A MEMENTO MORI EMERGES
“For most artists, the monumental piece would be the culmination of a series but for him it’s the first place he goes,” Langston explains moving onto one of the two paintings, a key piece in the exhibition. She explains that Johns scales up the original mirrored study, including the stamp that appears on the right-hand-corner, leaving the printer-enlargement instructions in the opposite corner.

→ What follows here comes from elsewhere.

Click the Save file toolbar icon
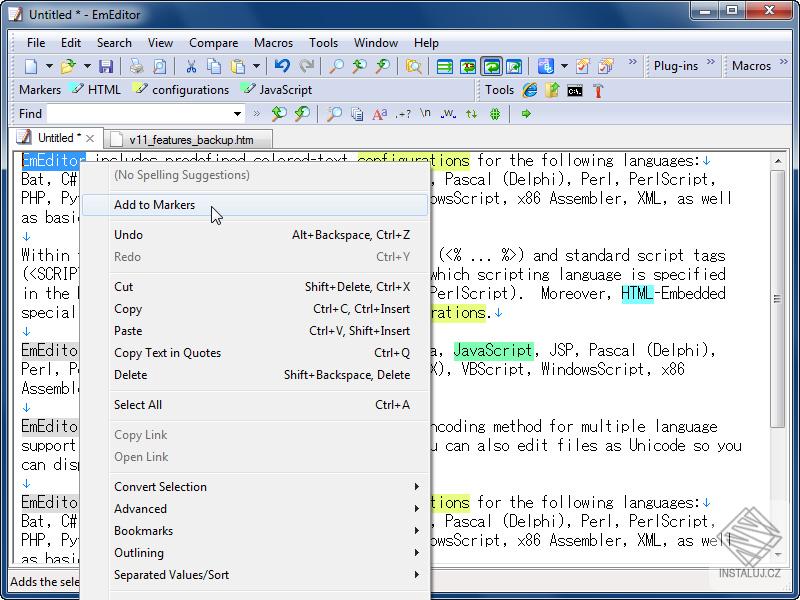Screen dimensions: 800x600 pos(105,66)
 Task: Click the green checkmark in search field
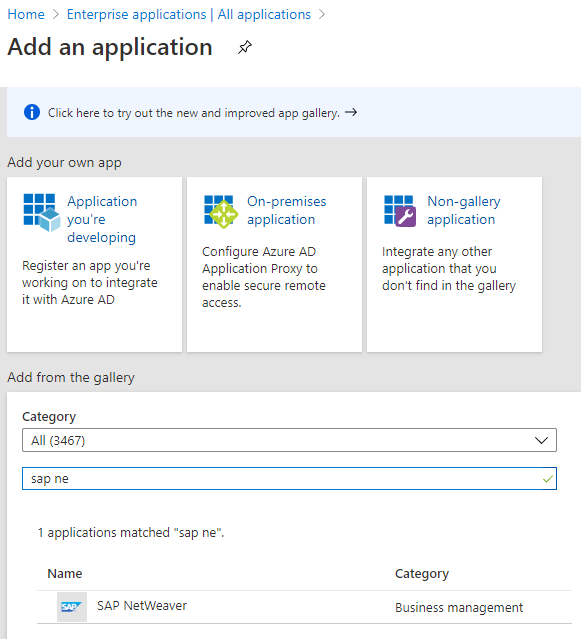point(548,479)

With the left-side now slightly cropped and washed over with grey, the spaces left by the gashes in the original photograph together transform into a central character. It's spooky—the absence of the photograph comes to form a presence in the painting. And, above, a looming skull emerges in the middle of the composition. Langston reports, however, that some visitors see other images in the middle form: a dog with sunglasses, an exoskeleton of a beetle, and a tombstone. When Langston herself first saw the jpegs, she remembers thinking it was the end of the bed fame—a rather cubist interpretation.

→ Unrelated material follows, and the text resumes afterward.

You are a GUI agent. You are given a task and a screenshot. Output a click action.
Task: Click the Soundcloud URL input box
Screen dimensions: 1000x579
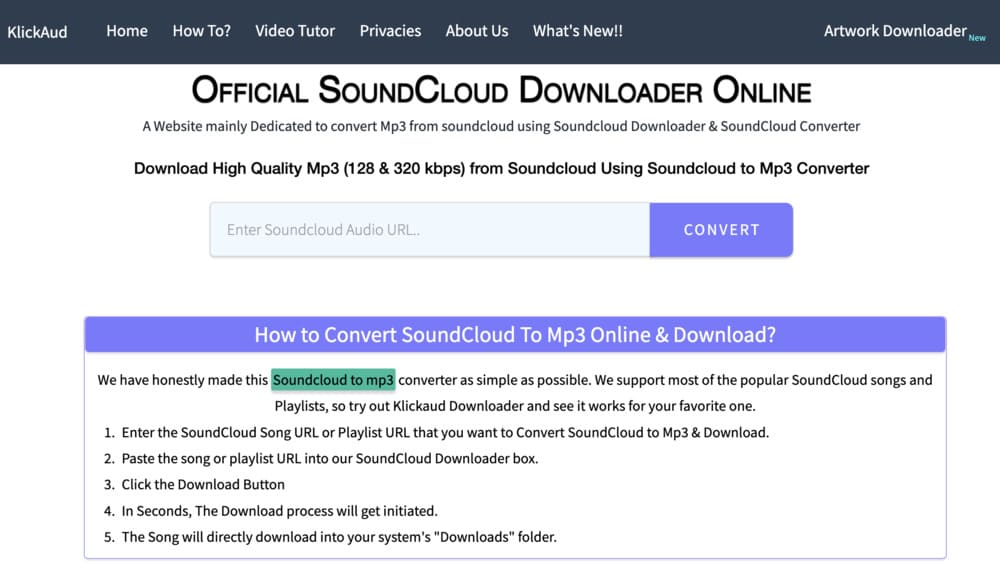tap(429, 229)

Is it a Rorschach test? “Well, if you want to go there, Lucian Freud is Freud’s grandson,” Langston replies with a laugh. But of course, Johns would dismiss such explicit readings, she adds.
PUSHING TO ABSTRACTION
Simultaneously, Johns worked across medium, and in this above work, pushes the imagery to almost total abstraction. The most distinctly un-Johns-like composition, the watercolor figure is almost lost entirely underneath the layer of charcoal and pastel executed on thick, ridged paper. Over this same time period, the artist also made a series of states, and on display nearby are two printing plates. “You have to appreciate that he is plotting out the mirroring’s of the plates, which are mirrors themselves,” Langston says.
DILUTING THE IMAGE
In the 1960s, Johns discovered some sheets of plastic in an arts supply store in South Carolina, where he lived before New York, and started to draw on them with diluted ink. Johns returns to the makeshift medium with his new work, seen above in the agate-like effect. “The ink process is the perfect marriage of chance and control, which is the driving force in his work,” Langston says of the ink that pools and dries unpredictably on the nonabsorbent surface. In this stunning series of ink on plastic, the light appears to passing across the room, as if daylight were waning.
MAPS AND MOTLEY
“He’s looking at problems that arise in one work, finding solutions, bringing that to ensuing works, and then going back,” Langston summarizes. This late oil painting was originally rendered in bright orange, blue, and green tones, according to the curators who have photos of it in earlier stages in the studio. But John has gone back to obscure its luminosity, much like in an earlier watercolor, pastel, and charcoal work. The figure also harkens back to previous work, but from a different series—his famous maps. Indeed, the agonized sitter looks like the states along the eastern United States, and the central lower shape appears especially tombstone-like rendered in a textured cross-hatch. The color scheme also evokes the colorful attire of a count jester.
And now too a small panel appears on the iron bed railing. Is it a floating window? A painting inside a painting? Or perhaps, it is an escape, a hatch for the figure to exit through, out of the remorseful atmosphere.